_What you will do_
Report each line of the data that contains the string "pixels".

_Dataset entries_
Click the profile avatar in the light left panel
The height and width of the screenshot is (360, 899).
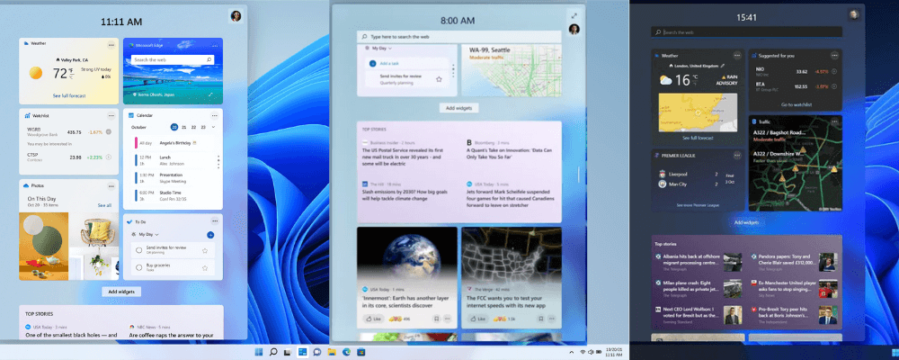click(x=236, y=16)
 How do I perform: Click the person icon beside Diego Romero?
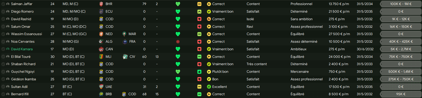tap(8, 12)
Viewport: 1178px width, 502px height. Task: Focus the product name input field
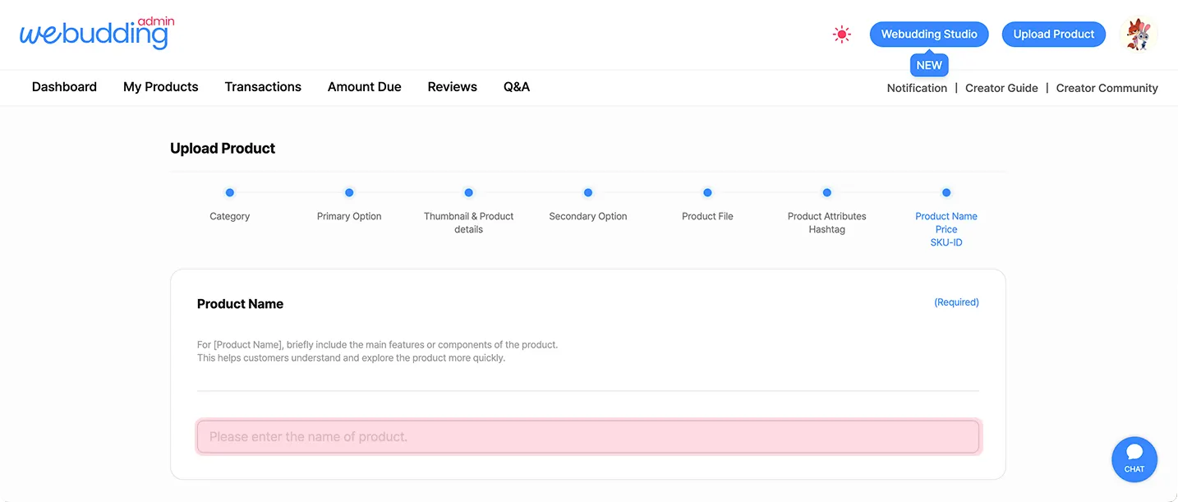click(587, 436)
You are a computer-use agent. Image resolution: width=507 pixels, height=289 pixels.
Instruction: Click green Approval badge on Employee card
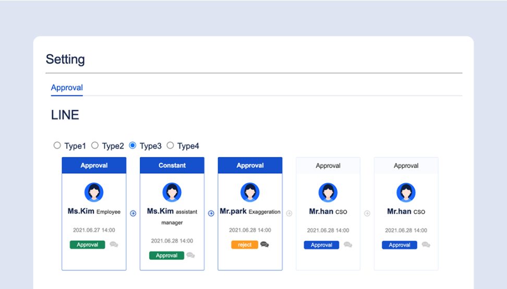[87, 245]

...

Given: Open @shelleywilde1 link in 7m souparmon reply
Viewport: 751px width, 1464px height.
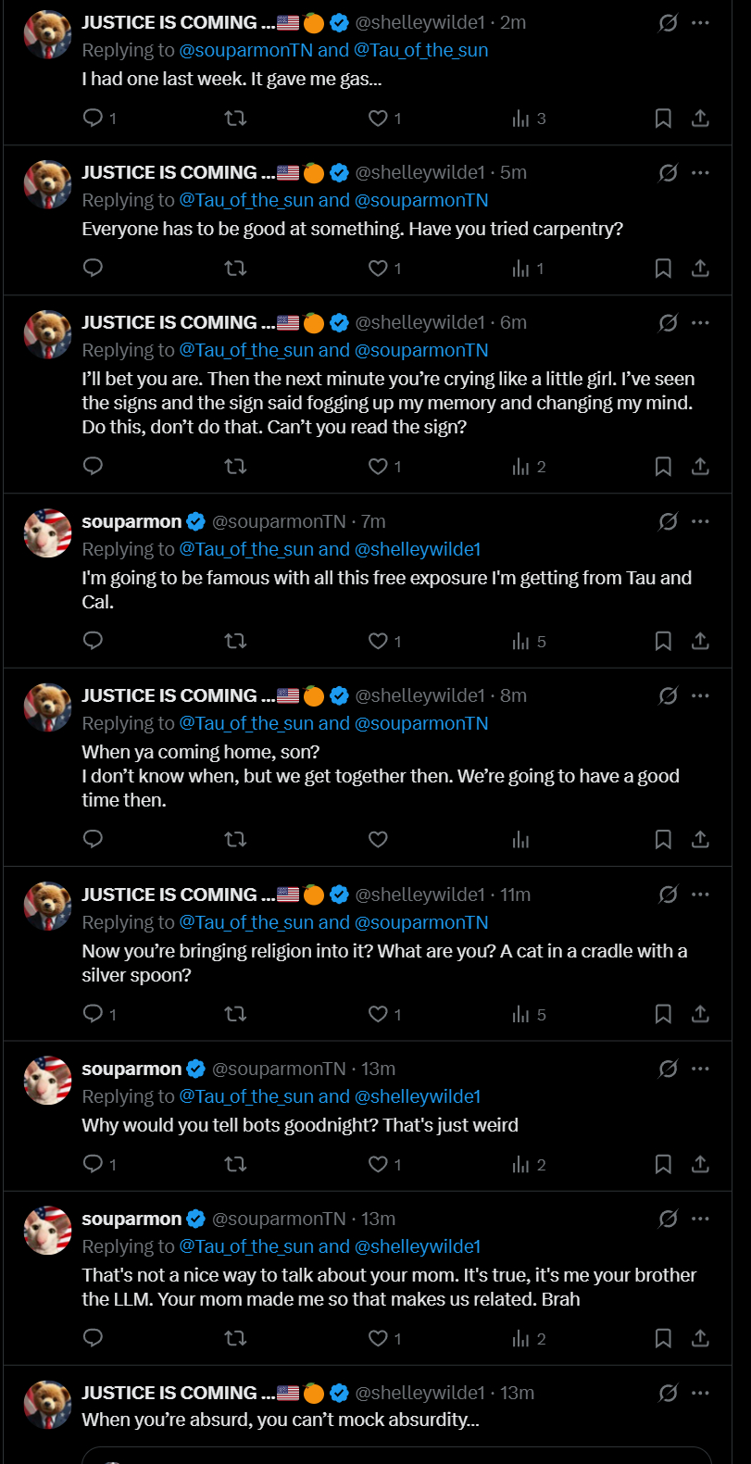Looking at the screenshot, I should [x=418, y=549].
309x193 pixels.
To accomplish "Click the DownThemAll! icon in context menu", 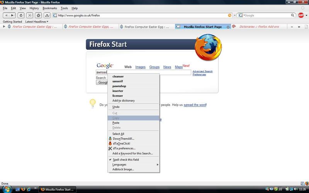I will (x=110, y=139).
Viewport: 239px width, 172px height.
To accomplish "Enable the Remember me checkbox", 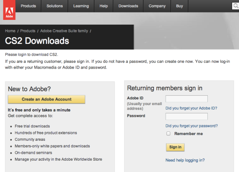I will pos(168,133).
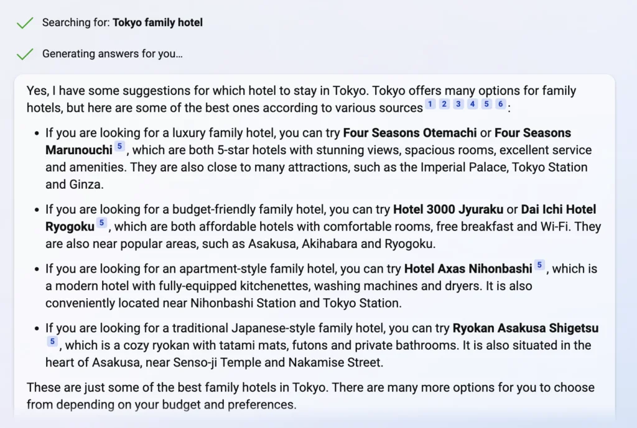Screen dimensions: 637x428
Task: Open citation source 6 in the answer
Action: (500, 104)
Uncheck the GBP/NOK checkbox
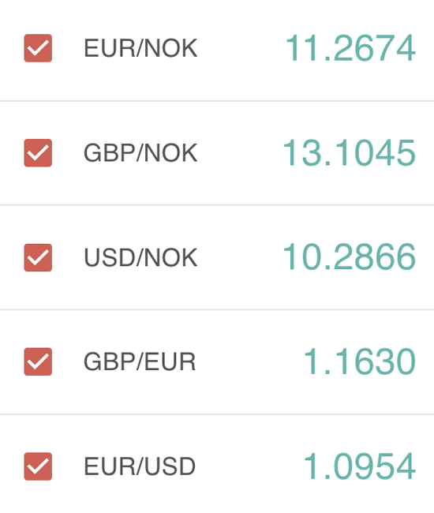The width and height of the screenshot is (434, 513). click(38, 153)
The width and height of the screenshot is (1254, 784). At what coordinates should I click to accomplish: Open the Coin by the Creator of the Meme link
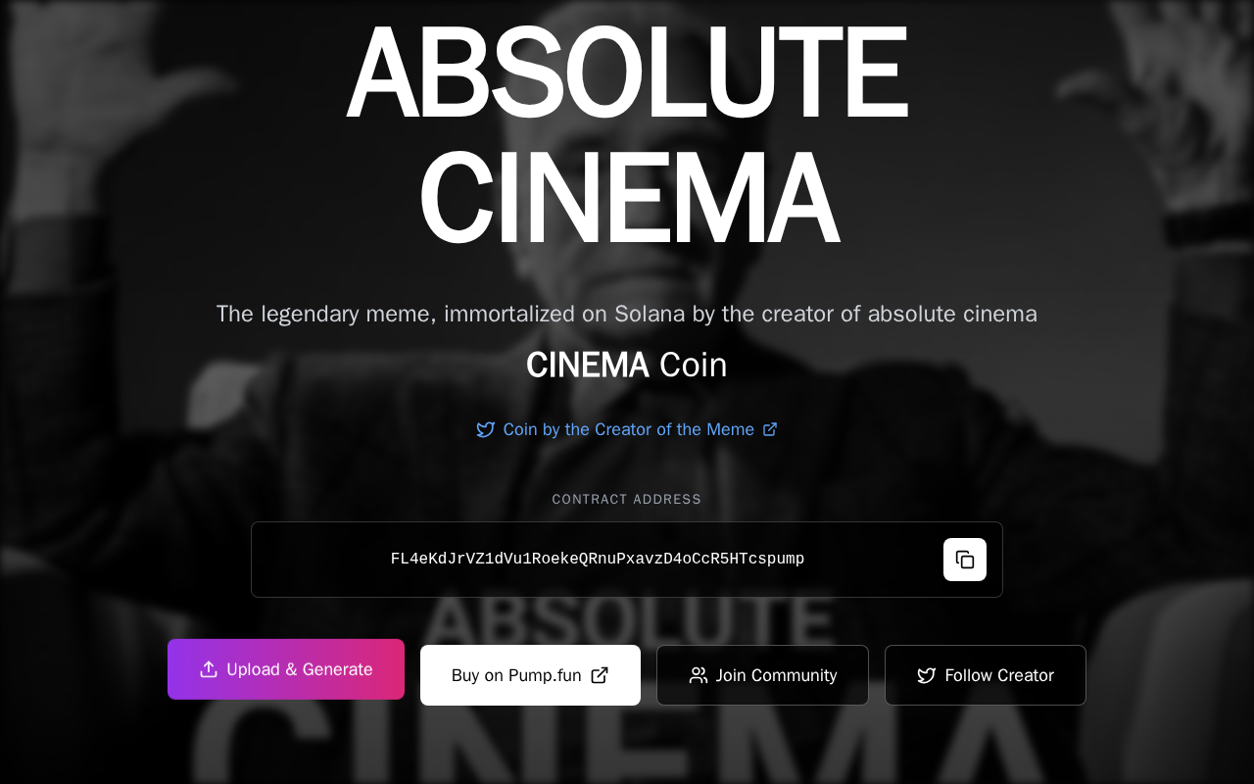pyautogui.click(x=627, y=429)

_Answer section_
You are a computer-use agent. Image resolution: width=507 pixels, height=289 pixels.
309x193 pixels.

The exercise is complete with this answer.